## Information provided

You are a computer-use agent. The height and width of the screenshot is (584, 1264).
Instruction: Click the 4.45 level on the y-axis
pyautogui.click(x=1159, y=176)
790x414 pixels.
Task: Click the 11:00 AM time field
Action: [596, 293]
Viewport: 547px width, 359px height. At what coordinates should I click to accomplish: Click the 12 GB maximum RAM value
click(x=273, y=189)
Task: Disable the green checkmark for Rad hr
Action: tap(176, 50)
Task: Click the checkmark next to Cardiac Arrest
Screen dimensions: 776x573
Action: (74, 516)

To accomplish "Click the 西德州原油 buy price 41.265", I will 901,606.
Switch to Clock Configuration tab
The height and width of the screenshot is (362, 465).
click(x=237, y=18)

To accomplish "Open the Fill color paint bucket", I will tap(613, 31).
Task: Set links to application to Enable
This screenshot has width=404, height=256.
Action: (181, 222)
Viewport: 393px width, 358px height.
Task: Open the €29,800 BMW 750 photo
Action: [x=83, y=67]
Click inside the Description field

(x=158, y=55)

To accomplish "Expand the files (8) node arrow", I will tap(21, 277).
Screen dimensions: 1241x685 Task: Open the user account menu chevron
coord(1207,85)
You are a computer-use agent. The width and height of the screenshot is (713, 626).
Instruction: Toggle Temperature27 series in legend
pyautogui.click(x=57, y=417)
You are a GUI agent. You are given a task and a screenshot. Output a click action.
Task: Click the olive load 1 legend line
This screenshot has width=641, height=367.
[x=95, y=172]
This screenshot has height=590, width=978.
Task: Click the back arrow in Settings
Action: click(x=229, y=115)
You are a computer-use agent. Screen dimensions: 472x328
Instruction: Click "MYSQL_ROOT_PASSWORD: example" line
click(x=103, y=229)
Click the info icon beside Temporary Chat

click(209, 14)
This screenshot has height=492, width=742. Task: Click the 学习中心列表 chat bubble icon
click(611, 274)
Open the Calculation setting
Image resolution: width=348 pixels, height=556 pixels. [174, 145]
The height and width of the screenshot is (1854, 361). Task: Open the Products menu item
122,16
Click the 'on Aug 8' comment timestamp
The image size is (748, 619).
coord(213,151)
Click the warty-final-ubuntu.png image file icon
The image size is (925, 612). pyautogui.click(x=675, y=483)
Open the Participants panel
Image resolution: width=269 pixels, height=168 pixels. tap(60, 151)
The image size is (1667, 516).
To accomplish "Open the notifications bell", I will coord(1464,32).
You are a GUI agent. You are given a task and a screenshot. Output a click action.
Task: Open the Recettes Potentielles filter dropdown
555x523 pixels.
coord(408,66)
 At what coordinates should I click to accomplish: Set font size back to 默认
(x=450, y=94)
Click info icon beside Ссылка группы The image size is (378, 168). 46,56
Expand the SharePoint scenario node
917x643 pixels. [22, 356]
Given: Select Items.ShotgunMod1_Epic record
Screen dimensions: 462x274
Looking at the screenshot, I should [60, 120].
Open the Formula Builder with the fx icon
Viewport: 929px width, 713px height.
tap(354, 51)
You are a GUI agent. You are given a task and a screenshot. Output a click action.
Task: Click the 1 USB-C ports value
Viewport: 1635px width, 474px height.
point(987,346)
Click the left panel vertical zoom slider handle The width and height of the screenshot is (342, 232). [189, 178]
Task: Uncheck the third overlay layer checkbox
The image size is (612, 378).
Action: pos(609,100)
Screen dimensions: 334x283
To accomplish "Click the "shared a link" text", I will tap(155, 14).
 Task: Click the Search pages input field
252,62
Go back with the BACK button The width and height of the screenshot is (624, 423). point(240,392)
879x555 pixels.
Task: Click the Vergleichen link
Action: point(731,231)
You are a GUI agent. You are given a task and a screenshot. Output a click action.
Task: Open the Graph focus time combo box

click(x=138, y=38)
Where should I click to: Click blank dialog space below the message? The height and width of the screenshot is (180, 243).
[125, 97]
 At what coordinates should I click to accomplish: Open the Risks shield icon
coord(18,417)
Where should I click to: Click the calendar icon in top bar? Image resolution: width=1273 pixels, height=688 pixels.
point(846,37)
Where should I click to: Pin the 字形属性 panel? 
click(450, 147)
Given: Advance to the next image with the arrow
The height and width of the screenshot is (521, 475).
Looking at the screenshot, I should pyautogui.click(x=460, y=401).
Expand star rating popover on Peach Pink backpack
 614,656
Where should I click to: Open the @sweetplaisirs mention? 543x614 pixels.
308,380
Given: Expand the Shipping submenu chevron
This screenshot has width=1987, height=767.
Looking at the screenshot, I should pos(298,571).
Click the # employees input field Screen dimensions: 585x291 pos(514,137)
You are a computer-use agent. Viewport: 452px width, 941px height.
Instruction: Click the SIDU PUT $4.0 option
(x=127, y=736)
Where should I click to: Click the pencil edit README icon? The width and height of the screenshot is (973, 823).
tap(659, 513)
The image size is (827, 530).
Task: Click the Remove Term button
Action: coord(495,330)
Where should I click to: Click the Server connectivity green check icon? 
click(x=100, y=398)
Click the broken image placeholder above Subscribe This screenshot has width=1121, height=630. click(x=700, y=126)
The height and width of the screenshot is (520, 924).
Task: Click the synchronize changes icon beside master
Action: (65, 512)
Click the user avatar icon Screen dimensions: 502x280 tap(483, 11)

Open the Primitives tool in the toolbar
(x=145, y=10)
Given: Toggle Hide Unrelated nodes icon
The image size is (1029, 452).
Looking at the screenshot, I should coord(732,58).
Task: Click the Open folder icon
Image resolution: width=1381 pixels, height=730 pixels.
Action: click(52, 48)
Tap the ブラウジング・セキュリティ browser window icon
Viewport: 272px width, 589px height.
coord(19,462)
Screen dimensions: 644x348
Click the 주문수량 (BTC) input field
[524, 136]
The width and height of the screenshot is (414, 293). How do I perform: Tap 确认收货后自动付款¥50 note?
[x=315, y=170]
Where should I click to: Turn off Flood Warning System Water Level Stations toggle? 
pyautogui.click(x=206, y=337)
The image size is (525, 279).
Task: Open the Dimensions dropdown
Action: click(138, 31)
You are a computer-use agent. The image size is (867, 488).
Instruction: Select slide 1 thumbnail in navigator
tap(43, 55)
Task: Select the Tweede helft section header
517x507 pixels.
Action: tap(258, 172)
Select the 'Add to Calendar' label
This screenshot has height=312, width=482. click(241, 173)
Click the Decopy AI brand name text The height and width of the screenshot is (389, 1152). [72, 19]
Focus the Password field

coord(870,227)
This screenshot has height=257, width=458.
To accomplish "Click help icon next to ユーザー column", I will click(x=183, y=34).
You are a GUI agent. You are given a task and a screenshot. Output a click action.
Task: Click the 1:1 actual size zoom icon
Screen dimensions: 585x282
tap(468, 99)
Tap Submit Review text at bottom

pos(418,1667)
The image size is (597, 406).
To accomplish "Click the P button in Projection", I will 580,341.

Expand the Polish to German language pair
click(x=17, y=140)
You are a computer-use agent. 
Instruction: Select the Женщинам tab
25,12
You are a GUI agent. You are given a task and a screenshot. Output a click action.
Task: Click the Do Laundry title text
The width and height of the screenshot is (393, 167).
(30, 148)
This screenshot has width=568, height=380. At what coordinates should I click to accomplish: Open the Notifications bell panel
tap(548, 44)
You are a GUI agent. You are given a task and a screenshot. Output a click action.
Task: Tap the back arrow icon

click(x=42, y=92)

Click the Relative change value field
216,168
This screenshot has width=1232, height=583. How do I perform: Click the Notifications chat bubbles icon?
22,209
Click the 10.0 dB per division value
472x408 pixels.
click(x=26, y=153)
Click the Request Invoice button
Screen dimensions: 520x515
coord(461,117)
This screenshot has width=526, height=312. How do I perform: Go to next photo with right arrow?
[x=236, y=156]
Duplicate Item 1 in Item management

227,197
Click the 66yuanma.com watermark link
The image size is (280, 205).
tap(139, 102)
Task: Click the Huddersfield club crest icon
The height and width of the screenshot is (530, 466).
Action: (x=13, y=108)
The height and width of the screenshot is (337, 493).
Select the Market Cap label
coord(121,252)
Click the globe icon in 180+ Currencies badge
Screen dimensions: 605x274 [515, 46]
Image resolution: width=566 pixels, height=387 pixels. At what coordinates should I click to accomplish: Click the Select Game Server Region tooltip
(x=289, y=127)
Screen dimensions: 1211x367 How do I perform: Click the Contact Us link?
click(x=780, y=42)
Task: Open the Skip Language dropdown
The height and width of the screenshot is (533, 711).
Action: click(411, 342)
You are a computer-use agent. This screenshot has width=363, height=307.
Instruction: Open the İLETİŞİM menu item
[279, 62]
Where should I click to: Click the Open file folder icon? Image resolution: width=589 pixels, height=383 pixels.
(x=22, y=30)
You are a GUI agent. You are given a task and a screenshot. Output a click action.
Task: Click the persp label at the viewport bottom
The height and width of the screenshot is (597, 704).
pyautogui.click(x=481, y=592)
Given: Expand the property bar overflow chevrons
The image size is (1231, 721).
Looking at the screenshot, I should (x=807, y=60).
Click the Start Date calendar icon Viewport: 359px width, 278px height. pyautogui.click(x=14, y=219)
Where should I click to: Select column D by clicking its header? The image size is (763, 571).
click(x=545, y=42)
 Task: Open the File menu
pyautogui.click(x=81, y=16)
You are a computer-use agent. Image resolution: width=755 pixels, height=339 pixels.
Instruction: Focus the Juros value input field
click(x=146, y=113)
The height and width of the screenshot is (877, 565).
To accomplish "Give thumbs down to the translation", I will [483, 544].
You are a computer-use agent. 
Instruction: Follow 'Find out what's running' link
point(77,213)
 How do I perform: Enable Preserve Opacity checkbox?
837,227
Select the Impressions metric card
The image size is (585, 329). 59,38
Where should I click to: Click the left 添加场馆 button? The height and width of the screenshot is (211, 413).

## About this exercise
Please show the lines in the entries above that hold the string "zoom".

## The completed task
Click the left panel vertical zoom slider handle The width and height of the screenshot is (342, 232). [189, 178]
Task: Click the 1:1 actual size zoom icon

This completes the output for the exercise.